A fronte di ciò nel 2019 le famiglie hanno venduto obbligazioni bancarie, e questo individua un’altra tendenza che prosegue da anni, che ha interrotto la lunga consuetudine delle famiglie con questi strumenti finanziari: una anomalia nel panorama internazionale. Ma sono stati venduti anche altri asset. E questo ha contribuito ad alimentare un altro trend ormai evidente: quello della crescita del risparmio gestito.

La quota del risparmio gestito, infatti, è passata dal 19,8 delle risorse allocate nel 2007 al 31,6% del 2019. Evidentemente le famiglie hanno capito che conviene affidarsi a professionisti dell’investimento, visto che le vecchie consuetudini – ad esempio l’investimento obbligazionario “semplice” – non sono più remunerative. E probabilmente molti hanno capito che il risparmio gestito consente la diversificazione dei rischi. E infatti nel 2019 l’esposizione diretta e indirette delle famiglie verso i titoli esteri è arrivata al 21,1%. Anche di questa tendenza i tanti che invitano gli italiani a investire “patriotticamente” dovrebbero tenere conto.

Ma poiché la ricchezza netta dipende in maniera sostanziale anche dal livello dei debiti, è osservando quest’ultimo che troviamo un’altra tendenza che ormai si può dire faccia parte della nostra storia: il livello basso del debito privato, che però nel 2019 è cresciuto del 3,5%, portandosi al 61,9% del reddito disponibile, molto al di sotto della media dell’EZ (95%), “soprattutto – spiega Bankitalia – in ragione del volume più basso dei finanziamenti per l’acquisto delle abitazioni”. A marzo 2020, infatti, il totale dei debiti verso banche e società finanziarie era di poco superiore a 621 miliardi di euro.

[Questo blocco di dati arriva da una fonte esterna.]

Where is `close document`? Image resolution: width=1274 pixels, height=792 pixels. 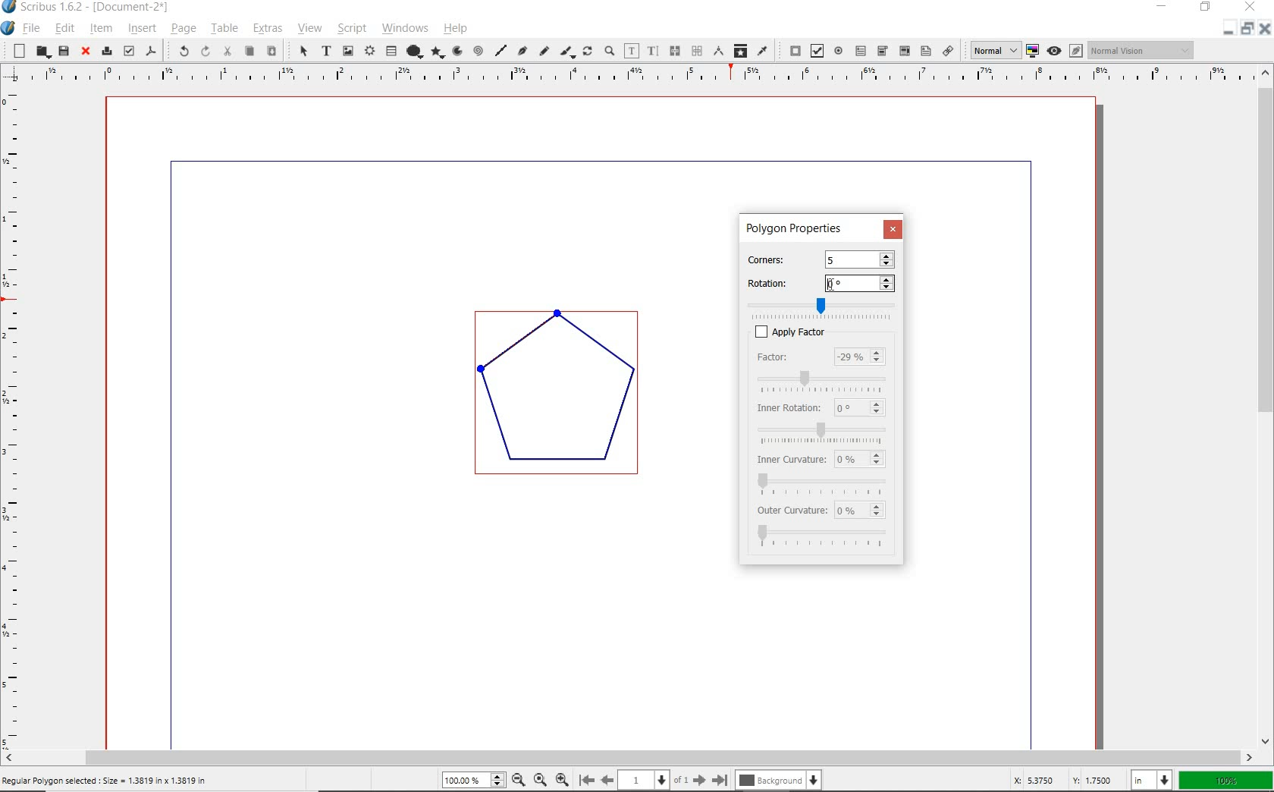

Tutto si tiene, insomma: compriamo meno case, e quindi calano i prezzi del mattone, siamo meno indebitati di conseguenza e questo tiene basso il livello globale dei debiti. Ma questa “virtù” è conseguenza di un “vizio”: non riusciamo a esprimere dinamismo sul mercato immobiliare che è uno dei motori della crescita economica.

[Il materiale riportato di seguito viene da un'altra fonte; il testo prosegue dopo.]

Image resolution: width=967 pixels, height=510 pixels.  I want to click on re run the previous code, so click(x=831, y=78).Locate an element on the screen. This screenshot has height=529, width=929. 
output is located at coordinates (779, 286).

L’altra voce che fa crescere i debiti, ossia il credito al consumo, è in crescita dell’8,6%, proseguendo un’altra tendenza che va avanti dal 2015. Nel 2019 “l’incidenza di questi debiti sul reddito disponibile è stata superiore in Italia rispetto alla media dell’area (12,9 e 10,5 per cento da 9,2 e 11,4 nel 2007, rispettivamente). Ma vale la pena sottolineare che “la quota di questi finanziamenti riferita alle famiglie con reddito basso è diminuita”. Sono insomma le famiglie più ricche a far ricorso a queste pratiche.

Il grafico sopra ci comunica un’altra informazione interessante: la quota di credito al consumo sul totale della popolazione è in calo significativo in tutti i paesi osservati rispetto al 2008.

Ricapitoliamo. Le famiglie italiane sono meno ricche del 2007, con più carta e meno mattone – in valore – nel portafoglio. Questo le espone ai capricci dei mercati finanziari, ovviamente. Più di un terzo di questi asset sono impiegati in depositi bancari, per prudenza o semplice distribuzione orizzontale della ricchezza. Le famiglie sono sempre poco indebitate, ma più di prima, e soprattutto perché hanno meno mutui sulle spalle, e molti sono stati ricontrattati per pagare meno interessi. Il credito al consumo non ha ancora recuperato il livello del 2008.

Che ci dice tutto questo? Che siamo ancora ricchi, ma dipende un po’ dal mercato, un po’ dal fatto che teniamo le redini tirate. E si vede.